Design a class to find the kth largest element in a stream. Note that it is the kth largest element in the sorted order, not the kth distinct element.

Your KthLargest class will have a constructor which accepts an integer k and an integer array nums, which contains initial elements from the stream. For each call to the method add, return the kth largest element in the stream.

Example 1:

int k = 3;
int[] nums = [4,5,8,2];
KthLargest kthLargest = new KthLargest(3, nums);
kthLargest.add(3);   // returns 4
kthLargest.add(5);   // returns 5
kthLargest.add(10);  // returns 5
kthLargest.add(9);   // returns 8
kthLargest.add(4);   // returns 8

Example 2:

int k = 1;
int[] nums = [];
KthLargest kthLargest = new KthLargest(1, nums);
kthLargest.add(6);   // returns 6
kthLargest.add(10);  // returns 10
kthLargest.add(-1);  // returns 10

Steps:

1. Import heapq: We'll use Python's heapq module for efficient heap-based operations.
2. Constructor (__init__): Initialize a min-heap with the initial nums array.
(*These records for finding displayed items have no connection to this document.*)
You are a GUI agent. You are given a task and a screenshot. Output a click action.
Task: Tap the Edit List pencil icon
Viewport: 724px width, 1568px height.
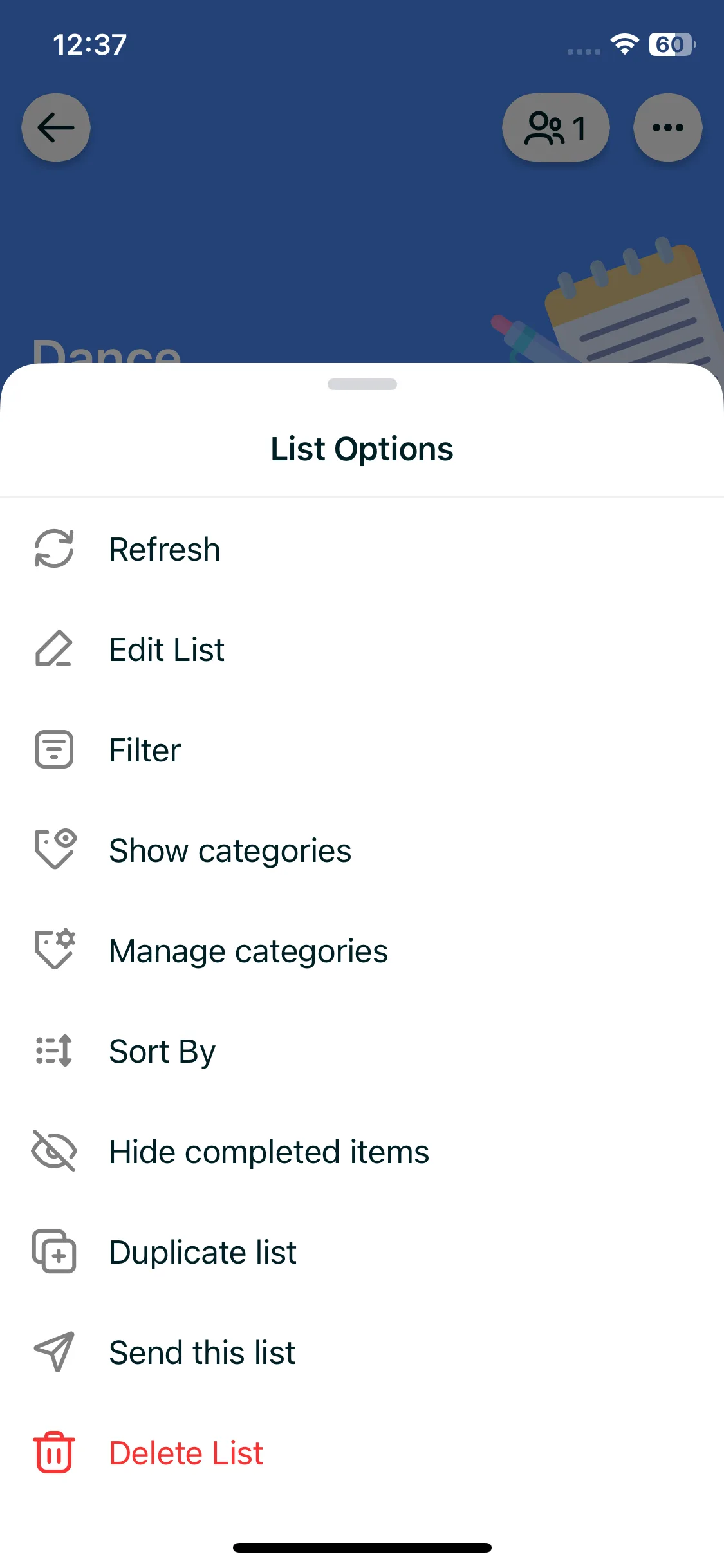[54, 649]
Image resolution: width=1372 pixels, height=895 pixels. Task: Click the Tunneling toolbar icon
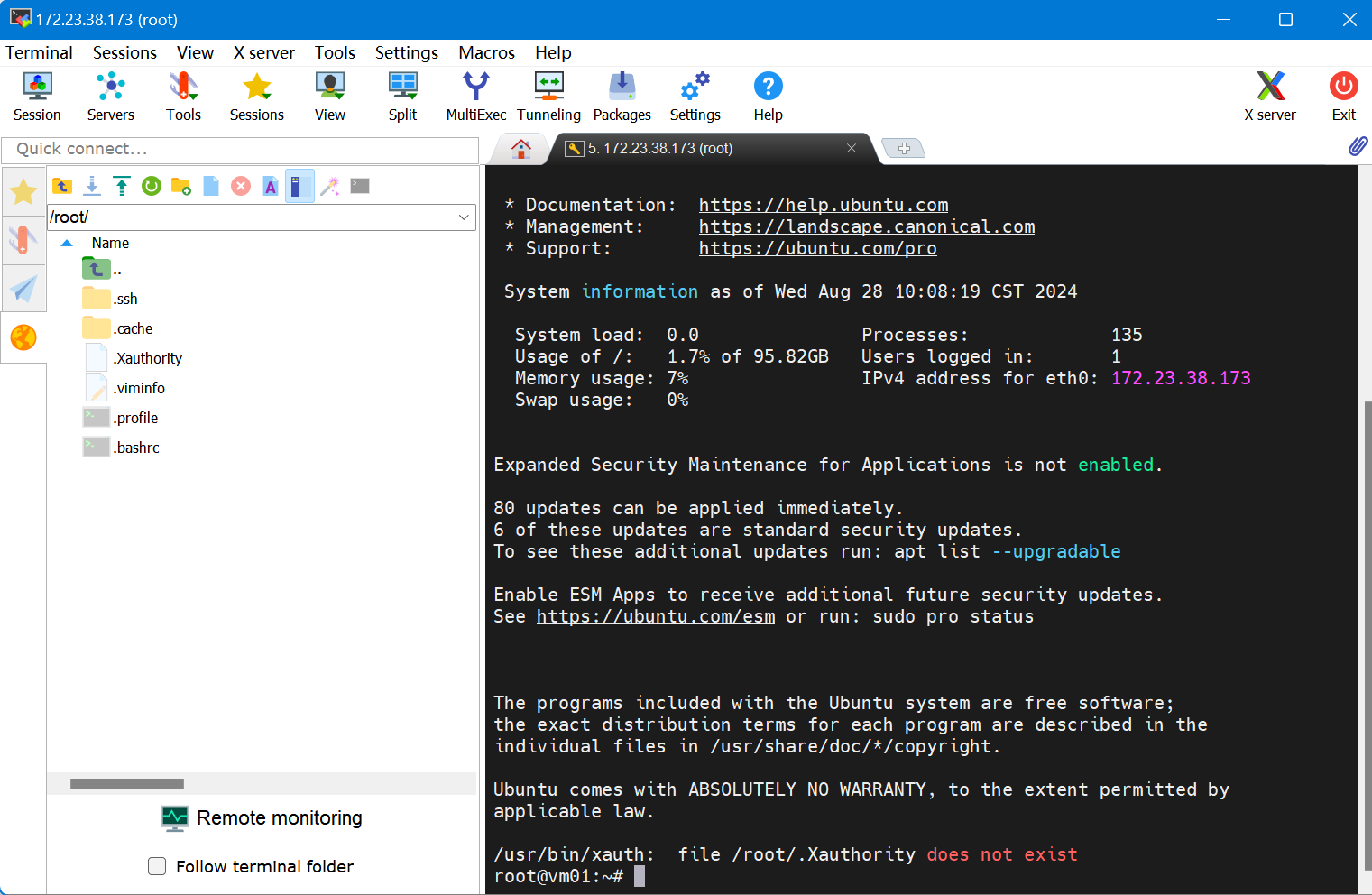[548, 97]
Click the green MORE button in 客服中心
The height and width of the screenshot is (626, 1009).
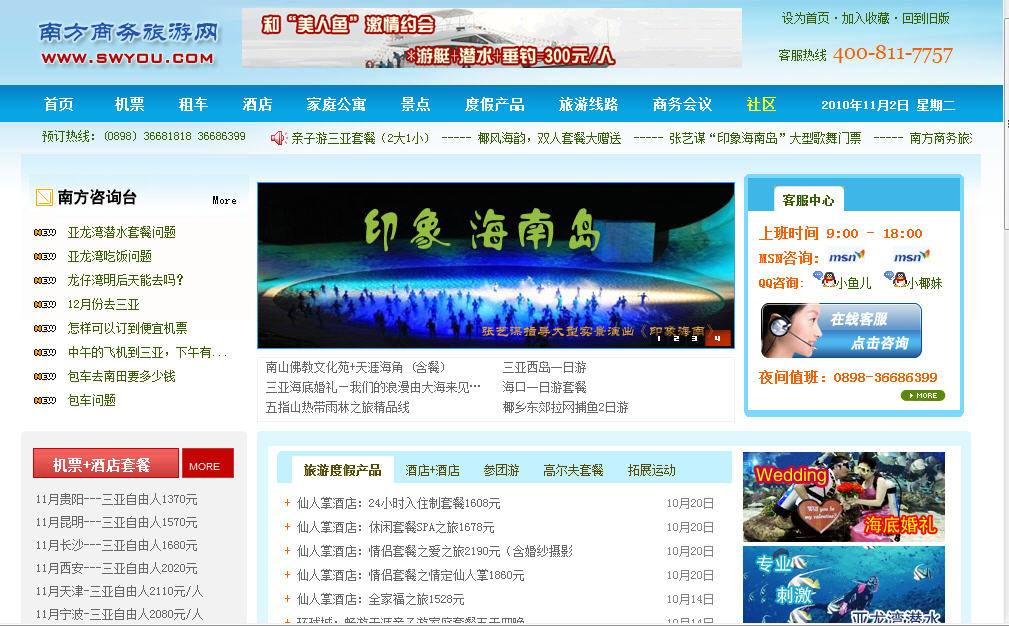922,396
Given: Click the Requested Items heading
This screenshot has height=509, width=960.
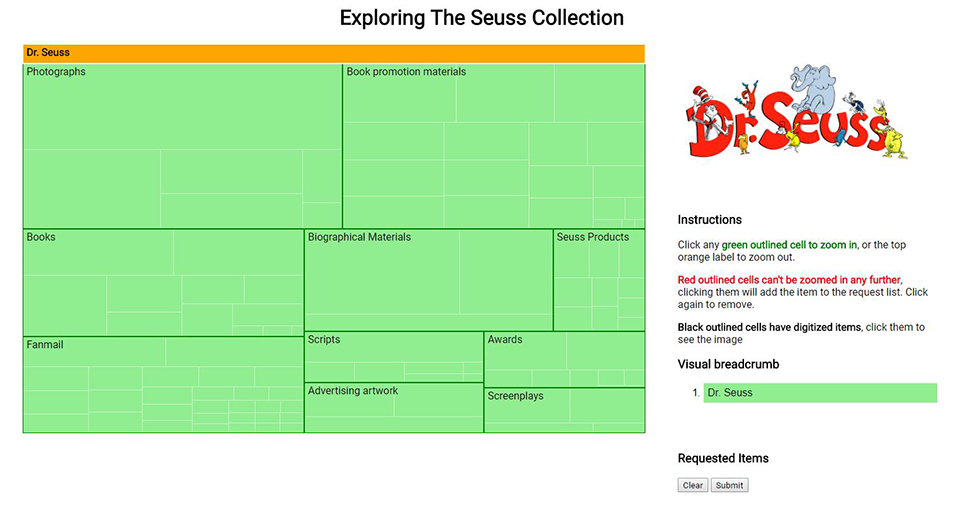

We use a min-heap because we want the smallest of the largest k elements readily available. We only need to keep track of the k largest elements.
3. add method: Add the new element to the heap. If the heap size exceeds k, pop the smallest element (root of the min-heap) to maintain the heap size. The root of the min-heap will always be the kth largest element.

Explanation:

The solution leverages the properties of a min-heap data structure. A min-heap efficiently maintains the smallest element at the root. By keeping a min-heap of size k, the root always represents the kth largest element seen so far. When a new element is added, if it's larger than the kth largest (root), it's added and the smallest element is popped, ensuring we retain only the k largest elements.

Code:

import heapq

class KthLargest:

    def __init__(self, k: int, nums: list[int]):
        self.k = k
        self.min_heap = []
        for num in nums:
            self.add(num)

    def add(self, val: int) -> int:
        heapq.heappush(self.min_heap, val)
        if len(self.min_heap) > self.k:
            heapq.heappop(self.min_heap)
        return self.min_heap[0]

Complexity:

• Time Complexity:

  • __init__: O(N log k), where N is the length of nums. Building the heap takes at most O(k log k) time. Initializing the heap takes O(N log k) time in the worst case.
  • add: O(log k). Adding and removing elements from a heap of size k takes O(log k) time.

• Space Complexity: O(k). The heap stores at most k elements.